A figure: Picture a man who buys a field. The field is out in the middle of nowhere. The soil is poor; nothing there but scrub. But this man scrapes together everything he can and buys some equipment because he knows something about that field nobody else knows. With his new drill he goes down 10’, 100’, 1000’, many thousands of feet and then he plunges into an enormous ocean of oil. Isn’t that a good figure of our digging into God’s sacred Word? No! It’s a terrible figure! For this reason; when we come to Lectio, God’s sacred Word, we are not alone. It’s something we do together, He and we. Every bit of it is rewarding.
I have 2 pictures in my mind: the way things are now and the way things were when I entered the monastery. I entered in 1947. In those days, there were no periodicals, no newspapers, and no time except for a few tiny bits: 10 minutes here, 10 minutes there, that sort of thing. One of my fellow novices, I noticed, never wasted those little bits of time. He’d either be at prayer in the novitiate chapel or in the reading room with his breviary meditating on the antiphon we’d be having at day hour. If there was adequate time, on a Sunday perhaps, he’d have a longer reading: A sermon of Augustine or Bernard or one of those people. By God’s mercy to our community he was one of those picked to help make the new foundation. We knew him as Fr John Baptist.

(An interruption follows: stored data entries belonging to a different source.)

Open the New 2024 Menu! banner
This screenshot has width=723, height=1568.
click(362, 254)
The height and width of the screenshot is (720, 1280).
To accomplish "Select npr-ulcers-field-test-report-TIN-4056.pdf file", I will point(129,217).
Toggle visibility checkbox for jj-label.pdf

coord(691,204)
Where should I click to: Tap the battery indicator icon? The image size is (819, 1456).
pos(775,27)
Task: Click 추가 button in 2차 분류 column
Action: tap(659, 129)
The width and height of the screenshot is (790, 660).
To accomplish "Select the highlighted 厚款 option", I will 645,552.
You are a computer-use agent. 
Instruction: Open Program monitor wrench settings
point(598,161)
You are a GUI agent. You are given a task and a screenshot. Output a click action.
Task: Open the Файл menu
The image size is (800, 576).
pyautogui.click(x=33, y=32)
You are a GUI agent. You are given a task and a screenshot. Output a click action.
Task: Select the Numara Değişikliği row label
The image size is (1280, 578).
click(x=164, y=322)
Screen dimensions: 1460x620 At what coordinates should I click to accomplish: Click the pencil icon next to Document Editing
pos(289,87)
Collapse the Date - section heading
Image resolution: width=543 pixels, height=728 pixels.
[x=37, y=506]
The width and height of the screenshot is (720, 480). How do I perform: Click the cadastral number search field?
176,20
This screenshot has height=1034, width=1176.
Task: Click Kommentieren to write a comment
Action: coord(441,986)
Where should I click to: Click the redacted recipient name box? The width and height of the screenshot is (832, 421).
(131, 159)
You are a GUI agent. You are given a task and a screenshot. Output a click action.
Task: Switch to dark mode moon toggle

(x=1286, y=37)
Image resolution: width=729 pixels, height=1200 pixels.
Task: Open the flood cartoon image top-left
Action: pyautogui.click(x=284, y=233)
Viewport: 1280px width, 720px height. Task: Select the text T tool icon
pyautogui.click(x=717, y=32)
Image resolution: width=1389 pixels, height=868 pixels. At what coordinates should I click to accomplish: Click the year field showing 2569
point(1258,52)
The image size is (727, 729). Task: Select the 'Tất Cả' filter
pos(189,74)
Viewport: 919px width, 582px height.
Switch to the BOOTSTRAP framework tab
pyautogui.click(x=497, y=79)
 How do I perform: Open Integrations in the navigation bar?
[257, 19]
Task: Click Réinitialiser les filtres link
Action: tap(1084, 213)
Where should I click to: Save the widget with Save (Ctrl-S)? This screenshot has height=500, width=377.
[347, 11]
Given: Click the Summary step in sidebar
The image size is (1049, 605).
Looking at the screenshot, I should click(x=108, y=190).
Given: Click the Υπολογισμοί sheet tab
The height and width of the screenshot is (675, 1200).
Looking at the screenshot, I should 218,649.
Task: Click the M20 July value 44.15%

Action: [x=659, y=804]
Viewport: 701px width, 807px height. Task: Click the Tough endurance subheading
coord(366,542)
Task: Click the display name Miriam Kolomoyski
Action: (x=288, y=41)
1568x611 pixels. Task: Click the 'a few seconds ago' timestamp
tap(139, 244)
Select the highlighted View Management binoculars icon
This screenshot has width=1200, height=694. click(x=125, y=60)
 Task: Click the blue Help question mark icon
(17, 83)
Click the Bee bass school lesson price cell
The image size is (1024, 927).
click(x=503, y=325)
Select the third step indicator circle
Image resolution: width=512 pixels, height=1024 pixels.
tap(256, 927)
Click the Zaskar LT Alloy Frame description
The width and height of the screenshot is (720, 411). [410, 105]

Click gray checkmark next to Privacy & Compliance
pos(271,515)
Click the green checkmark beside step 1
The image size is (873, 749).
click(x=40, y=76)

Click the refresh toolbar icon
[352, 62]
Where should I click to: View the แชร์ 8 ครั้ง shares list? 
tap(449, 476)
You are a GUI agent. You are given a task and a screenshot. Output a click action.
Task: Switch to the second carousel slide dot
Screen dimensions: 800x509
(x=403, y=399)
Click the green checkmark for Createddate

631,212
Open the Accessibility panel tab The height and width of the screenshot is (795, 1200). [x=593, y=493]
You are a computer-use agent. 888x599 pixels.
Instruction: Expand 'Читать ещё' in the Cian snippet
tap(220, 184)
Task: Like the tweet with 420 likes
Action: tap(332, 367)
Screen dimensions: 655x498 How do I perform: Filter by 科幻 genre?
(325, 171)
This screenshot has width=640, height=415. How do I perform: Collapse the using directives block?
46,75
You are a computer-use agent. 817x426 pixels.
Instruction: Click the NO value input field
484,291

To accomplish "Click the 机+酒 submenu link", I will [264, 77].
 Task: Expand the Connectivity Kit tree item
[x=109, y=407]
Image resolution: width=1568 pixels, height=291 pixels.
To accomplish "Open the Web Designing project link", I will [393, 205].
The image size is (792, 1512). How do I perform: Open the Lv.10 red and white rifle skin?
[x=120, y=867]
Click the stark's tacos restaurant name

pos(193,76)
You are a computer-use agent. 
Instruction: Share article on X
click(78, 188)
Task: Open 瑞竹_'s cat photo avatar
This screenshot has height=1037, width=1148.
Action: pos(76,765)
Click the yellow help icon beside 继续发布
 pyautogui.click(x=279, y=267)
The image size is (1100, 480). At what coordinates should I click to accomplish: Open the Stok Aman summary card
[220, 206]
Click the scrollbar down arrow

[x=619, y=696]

Flashing ahead now: 64 years. There is still a difficulty with regard to Lectio Divina. I realize that some of us carry a heavy workload and responsibilities. For most of us, I believe, and hour or two of solid Lectio is very possible. On this point, our private rooms can be a blessing. The difficulty now is the great abundance of newspapers and periodicals: Time; Economist; Bloomberg Business Week. Those people are experts at getting our attention. They know how to sell us a product, namely, their magazines. But do they nourish our souls? How strong would we be if the only thing we ever ate was popcorn? If we give them anytime at all, we should at least be sure that our Lectio Divina is firmly in place. Every day at Mass we hear God’s Word in the Gospel, in the responsorial psalm, and in the first reading. Anyone of them or all three would reward solid Lectio. Not only study out of a commentary, that can help; but especially prayer. We are not alone in our Lectio. Another great source is the Psalter. Every day we pray it many times in our Divine Office. Sacred Time. I suspect some of us pray it privately, at our own pace, pausing when we want to linger. Like all of God’s Word, it rewards Contemplation.